Sono completamente “false e mistificatorie” – dice il Comitato non ce la beviamo – le affermazioni che sarebbero state espresse in sede di conferenza stampa dai vertici del servizio idrico riguardo al fatto che l’alta morosità degli utenti sia da ricondurre in tutto o in parte alle attività del Comitato.
“E’ paradossale – dice Non ce la beviamo – che si attribuisca ad un comitato spontaneo di cittadini la responsabilità della gestione delle riscossioni delle bollette quando abbiamo sempre sostenuto che i servizi pubblici vanno pagati ma che, proprio a tal fine, le tariffe debbono essere accessibili a tutti in quanto l’acqua è un bene comune indispensabile ad ogni essere umano.

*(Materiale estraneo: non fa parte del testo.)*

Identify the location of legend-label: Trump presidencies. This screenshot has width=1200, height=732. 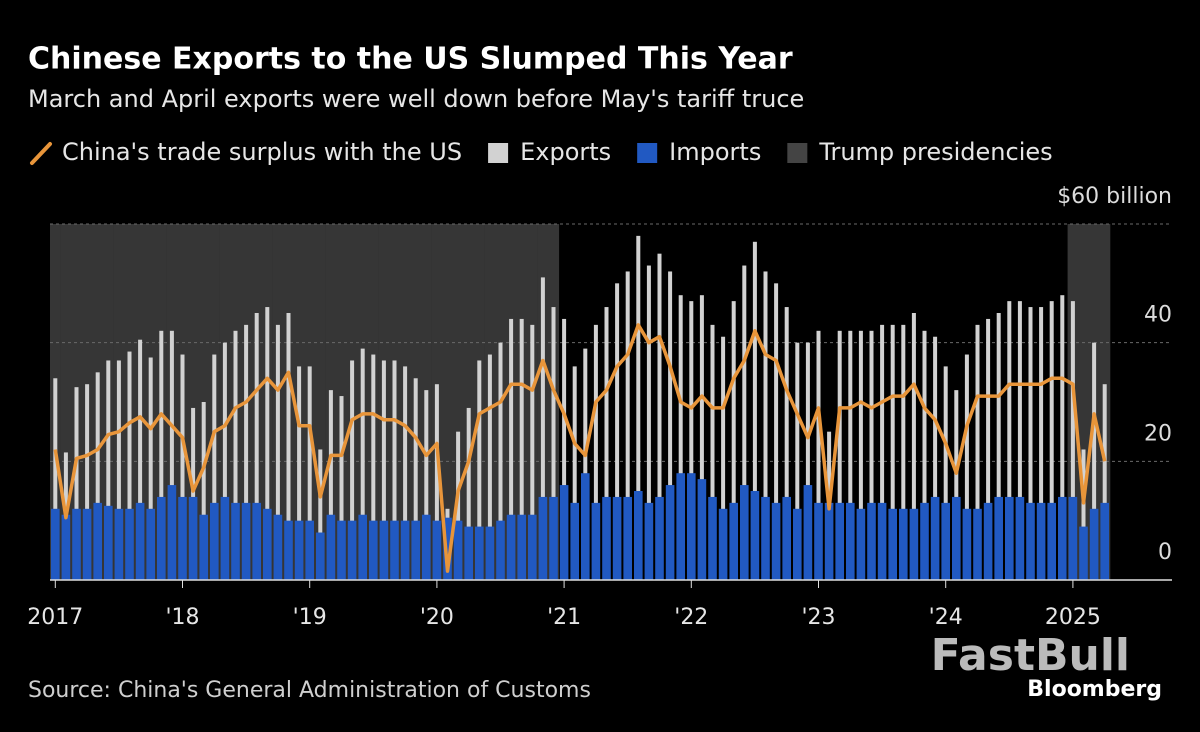
(935, 152).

Leggendo certe dichiarazioni appare, invece, evidente la ricerca di un capro espiatorio che possa giustificare l’inadeguatezza delle gestioni sin qui condotte”.
A chi vuol far credere che la conferenza stampa dei vertici dell’Ato e di Talete sia stata una operazione di trasparenza, Non ce la beviamo risponde che la trasparenza non si fa con le “chiacchiere ma con carte alla mano”. “Quindi si tiri fuori ufficialmente il registro dei morosi; siamo molto curiosi di vedere se questi crediti inesigibili (così vengono menzionati) siano solo in capo a cittadini che hanno pure subito il distacco o a enti e grosse società. L’unica cosa che si coglie dalla conferenza stampa è che nell’aria c’è una grande frenesia di privatizzazione e che il Comitato viene attaccato in quanto ostacolo a tale progetto”.
“Il piano di privatizzazione – rimarca il Comitato – si sta portando avanti calpestando tutte le regole democratiche in atto come dimostra la vicenda del bando di manifestazione di interesse per la cessione del 40% delle quote ai privati, bloccato dal prefetto a seguito dell’esposto presentato da questo Comitato, che da solo ha avviato interlocuzioni con l’assessorato regionale e con altre amministrazioni per pervenire a delle soluzioni. Siamo coscienti che la battaglia per la ripubblicizzazione dell’acqua è complicata perché pesta i piedi ai grandi interessi ma non impossibile come ci vogliono far credere i nostri amministratori; esistono in Italia esempi eccellenti di gestione pubblica. La scelta è politica e sta ai sindaci ed ai Consigli comunali decidere se amministrare i beni comuni o svenderli tradendo le proprie comunità. Di certo noi non resteremo a guardare”.